Alba oyó estas frases y no advirtió que la voz temblaba al pronunciar la palabra querida. Un rayo de felicidad penetró en su alma.
Cuando Laura, que había conocido a Rosalía, quiso entre avergonzada y temerosa pedir la explicación de lo ocurrido, ya Luis estaba a sus pies rogando que le perdonase.
—He creído que me engañabas—decía—que vendías a Rosalía al mismo tiempo que a mí...
—¡Pobre amigo!—interrumpió la ofendida dama;—Laura me ha hecho el favor de acompañarme al baile; ¿no la ha conocido Vd. cuando le ha hablado antes al pasar yo apoyada en el brazo de César?
—¡Ah, es horrible!—exclamó Alba;—mi intención era mataros a los dos, a Cesar y a tí, y a no haber oido las palabras de Rosalía...
Mientras Luis y Laura se reconciliaban, Villamar decía en voz baja a la otra joven:
—Eres la mujer más admirable de la tierra. ¿Cómo al verte ultrajada no has dejado que Luis se vengase, hundiendo en nuestros cuerpos el arma homicida?
—¿Para qué había de morir el inocente?—murmuró ella;—Luis no hubiese sobrevivido a su desdicha, quiero que alcance la ventura que los cielos me han negado.
—¡La ventura con Laura!
—Está ciego por ella; Dios haga que no recobre la vista para conocerla.

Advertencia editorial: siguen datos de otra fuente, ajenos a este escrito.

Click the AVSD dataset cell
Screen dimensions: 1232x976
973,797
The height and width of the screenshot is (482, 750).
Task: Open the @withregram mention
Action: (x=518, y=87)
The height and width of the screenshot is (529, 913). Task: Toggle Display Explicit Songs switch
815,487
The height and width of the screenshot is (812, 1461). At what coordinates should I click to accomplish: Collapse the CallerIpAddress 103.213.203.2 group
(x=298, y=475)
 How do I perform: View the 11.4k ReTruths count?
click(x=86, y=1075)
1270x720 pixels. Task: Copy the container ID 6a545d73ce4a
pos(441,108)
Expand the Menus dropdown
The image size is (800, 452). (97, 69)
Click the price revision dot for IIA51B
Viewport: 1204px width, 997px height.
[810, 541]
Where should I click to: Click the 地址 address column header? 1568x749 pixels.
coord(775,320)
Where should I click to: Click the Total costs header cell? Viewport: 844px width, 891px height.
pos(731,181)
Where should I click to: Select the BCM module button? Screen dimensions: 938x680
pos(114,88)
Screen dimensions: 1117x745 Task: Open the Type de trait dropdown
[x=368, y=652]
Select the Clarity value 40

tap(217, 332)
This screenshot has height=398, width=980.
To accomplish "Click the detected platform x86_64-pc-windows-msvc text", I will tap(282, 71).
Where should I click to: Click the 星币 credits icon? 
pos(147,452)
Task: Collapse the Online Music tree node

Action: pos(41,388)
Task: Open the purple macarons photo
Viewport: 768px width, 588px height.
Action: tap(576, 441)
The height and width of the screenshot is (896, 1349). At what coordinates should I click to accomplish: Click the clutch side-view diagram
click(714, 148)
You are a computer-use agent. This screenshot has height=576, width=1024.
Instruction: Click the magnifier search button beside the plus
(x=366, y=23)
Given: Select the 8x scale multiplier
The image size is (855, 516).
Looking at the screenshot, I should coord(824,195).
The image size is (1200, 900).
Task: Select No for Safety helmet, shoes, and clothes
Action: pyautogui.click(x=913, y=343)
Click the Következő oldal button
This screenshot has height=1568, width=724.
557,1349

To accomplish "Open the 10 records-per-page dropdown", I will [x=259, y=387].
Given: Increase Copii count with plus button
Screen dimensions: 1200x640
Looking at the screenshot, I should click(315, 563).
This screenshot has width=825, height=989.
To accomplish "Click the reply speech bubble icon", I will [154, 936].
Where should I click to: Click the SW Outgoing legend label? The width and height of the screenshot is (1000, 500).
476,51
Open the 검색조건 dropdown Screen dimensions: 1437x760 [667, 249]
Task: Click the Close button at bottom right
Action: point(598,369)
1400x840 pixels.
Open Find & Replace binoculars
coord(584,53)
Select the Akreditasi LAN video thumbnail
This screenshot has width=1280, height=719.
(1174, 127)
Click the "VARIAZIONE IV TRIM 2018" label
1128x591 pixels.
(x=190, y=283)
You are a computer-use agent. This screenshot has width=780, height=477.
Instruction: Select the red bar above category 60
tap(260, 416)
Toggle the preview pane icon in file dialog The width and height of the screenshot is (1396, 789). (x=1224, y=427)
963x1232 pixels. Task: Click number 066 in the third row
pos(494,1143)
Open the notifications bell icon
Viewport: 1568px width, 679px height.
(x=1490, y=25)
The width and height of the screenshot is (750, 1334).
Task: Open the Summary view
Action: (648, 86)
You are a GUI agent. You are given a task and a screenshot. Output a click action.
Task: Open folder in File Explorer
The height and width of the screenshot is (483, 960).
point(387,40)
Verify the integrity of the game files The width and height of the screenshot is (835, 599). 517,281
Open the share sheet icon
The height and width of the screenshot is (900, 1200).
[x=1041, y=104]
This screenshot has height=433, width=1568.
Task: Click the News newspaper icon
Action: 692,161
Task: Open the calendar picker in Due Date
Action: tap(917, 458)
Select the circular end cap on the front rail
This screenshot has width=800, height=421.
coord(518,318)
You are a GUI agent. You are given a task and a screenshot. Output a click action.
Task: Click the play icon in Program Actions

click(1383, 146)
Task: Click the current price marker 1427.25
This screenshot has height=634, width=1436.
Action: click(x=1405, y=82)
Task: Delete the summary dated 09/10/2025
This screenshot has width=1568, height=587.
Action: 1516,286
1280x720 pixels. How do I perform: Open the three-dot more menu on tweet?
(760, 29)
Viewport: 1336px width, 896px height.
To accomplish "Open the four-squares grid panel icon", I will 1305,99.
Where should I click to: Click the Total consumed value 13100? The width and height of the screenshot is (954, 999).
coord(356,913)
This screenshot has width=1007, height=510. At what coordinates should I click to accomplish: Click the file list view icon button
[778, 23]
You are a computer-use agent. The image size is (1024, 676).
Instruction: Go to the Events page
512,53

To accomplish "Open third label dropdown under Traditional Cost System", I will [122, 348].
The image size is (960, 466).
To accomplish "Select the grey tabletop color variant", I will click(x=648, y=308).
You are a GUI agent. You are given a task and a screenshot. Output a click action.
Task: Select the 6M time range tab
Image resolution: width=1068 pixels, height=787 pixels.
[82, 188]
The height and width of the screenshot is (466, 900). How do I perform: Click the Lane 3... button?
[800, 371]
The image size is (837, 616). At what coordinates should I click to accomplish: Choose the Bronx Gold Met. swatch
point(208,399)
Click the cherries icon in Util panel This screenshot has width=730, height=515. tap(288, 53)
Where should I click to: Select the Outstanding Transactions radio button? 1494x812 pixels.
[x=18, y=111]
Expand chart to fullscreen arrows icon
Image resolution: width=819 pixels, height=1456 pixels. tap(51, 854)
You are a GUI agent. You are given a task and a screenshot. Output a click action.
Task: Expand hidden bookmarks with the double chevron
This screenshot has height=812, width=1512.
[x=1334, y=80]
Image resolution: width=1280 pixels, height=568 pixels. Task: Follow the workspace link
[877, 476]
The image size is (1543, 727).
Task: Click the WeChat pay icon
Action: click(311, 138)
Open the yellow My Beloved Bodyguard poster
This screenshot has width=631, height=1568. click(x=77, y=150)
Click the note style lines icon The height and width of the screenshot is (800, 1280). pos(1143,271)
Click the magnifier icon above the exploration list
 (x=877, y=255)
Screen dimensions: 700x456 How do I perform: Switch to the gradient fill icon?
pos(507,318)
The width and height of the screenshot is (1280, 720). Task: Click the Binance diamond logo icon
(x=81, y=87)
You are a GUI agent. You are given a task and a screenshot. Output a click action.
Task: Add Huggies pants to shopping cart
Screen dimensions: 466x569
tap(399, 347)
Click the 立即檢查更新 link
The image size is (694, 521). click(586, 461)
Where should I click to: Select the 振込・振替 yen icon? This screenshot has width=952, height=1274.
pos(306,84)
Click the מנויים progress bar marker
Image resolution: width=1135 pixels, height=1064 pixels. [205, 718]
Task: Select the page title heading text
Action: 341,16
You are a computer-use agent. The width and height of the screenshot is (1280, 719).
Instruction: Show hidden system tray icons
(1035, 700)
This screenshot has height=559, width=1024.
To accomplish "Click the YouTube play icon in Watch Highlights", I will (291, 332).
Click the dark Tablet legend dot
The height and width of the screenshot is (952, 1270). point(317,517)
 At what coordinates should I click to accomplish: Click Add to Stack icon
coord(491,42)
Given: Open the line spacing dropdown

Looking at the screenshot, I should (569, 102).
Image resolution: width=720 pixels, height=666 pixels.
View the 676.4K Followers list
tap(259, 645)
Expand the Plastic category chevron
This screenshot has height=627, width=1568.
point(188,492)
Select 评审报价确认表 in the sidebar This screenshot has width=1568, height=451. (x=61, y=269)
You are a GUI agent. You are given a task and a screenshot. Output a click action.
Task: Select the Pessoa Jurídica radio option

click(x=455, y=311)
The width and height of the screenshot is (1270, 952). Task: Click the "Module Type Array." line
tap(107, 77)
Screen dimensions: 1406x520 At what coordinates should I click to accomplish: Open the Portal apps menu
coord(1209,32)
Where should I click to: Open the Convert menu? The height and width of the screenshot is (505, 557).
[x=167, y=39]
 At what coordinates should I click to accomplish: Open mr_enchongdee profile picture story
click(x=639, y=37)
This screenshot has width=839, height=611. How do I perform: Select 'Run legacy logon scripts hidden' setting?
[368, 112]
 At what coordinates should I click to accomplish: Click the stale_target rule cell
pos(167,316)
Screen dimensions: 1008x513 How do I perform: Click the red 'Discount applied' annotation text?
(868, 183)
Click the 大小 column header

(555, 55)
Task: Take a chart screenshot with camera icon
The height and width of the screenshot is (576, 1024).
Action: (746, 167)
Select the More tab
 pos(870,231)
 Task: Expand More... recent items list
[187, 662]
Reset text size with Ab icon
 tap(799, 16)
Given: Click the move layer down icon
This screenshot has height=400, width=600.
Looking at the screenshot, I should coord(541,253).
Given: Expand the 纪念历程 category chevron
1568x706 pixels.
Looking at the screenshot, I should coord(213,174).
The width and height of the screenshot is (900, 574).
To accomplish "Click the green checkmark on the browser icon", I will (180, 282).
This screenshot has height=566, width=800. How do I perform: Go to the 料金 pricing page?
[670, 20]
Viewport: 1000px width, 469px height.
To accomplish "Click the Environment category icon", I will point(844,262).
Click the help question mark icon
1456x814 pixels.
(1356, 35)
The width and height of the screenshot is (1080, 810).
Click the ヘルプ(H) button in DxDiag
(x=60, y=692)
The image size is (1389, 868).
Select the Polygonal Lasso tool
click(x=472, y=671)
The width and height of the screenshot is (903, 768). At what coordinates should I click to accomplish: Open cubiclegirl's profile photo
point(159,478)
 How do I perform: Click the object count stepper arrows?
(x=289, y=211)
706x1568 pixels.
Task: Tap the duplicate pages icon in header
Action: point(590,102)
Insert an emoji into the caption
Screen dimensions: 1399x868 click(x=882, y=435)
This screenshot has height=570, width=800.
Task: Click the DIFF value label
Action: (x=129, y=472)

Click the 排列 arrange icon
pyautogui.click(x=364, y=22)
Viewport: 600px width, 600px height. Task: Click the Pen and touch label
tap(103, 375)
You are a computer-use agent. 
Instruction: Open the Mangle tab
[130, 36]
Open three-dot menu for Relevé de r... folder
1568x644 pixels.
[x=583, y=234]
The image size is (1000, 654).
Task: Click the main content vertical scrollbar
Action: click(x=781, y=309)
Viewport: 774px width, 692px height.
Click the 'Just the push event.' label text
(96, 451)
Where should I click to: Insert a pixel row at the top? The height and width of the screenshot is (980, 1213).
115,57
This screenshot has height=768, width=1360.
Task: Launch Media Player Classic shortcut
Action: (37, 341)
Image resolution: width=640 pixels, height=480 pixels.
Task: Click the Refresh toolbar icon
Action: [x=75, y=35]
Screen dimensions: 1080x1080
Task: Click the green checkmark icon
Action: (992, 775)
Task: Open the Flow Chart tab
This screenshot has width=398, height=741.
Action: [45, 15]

Ahora, César, dame tu brazo, saldremos de aquí juntos; en el vestíbulo quedarás libre y nos separaremos para siempre.
—Eso nunca.
—Cenad alegremente—dijo Rosalía estrechando las manos de Laura y de Luis. Y luego acercándose a la primera, como si fuese a besarla, añadió con voz apenas perceptible:
—Todo ha concluido entre nosotros, no te presentes jamás ante mí; sólo te perdonaré si sé que Luis no es desgraciado.
***
A la noche siguiente Rosalía se hallaba en su gabinete; su anciana tía acariciaba al gato. César, loco de amor, contemplaba a la joven que le miraba sonriendo.
—Dentro de un mes serás mi esposa—decía Villamar.—Lo que no hubieran logrado tus enojos, lo han conseguido tu abnegación y tu dulzura. El lunes de carnaval será siempre un día venturoso para mí; en él he aprendido, hermosa mía, a quererte y a admirarte.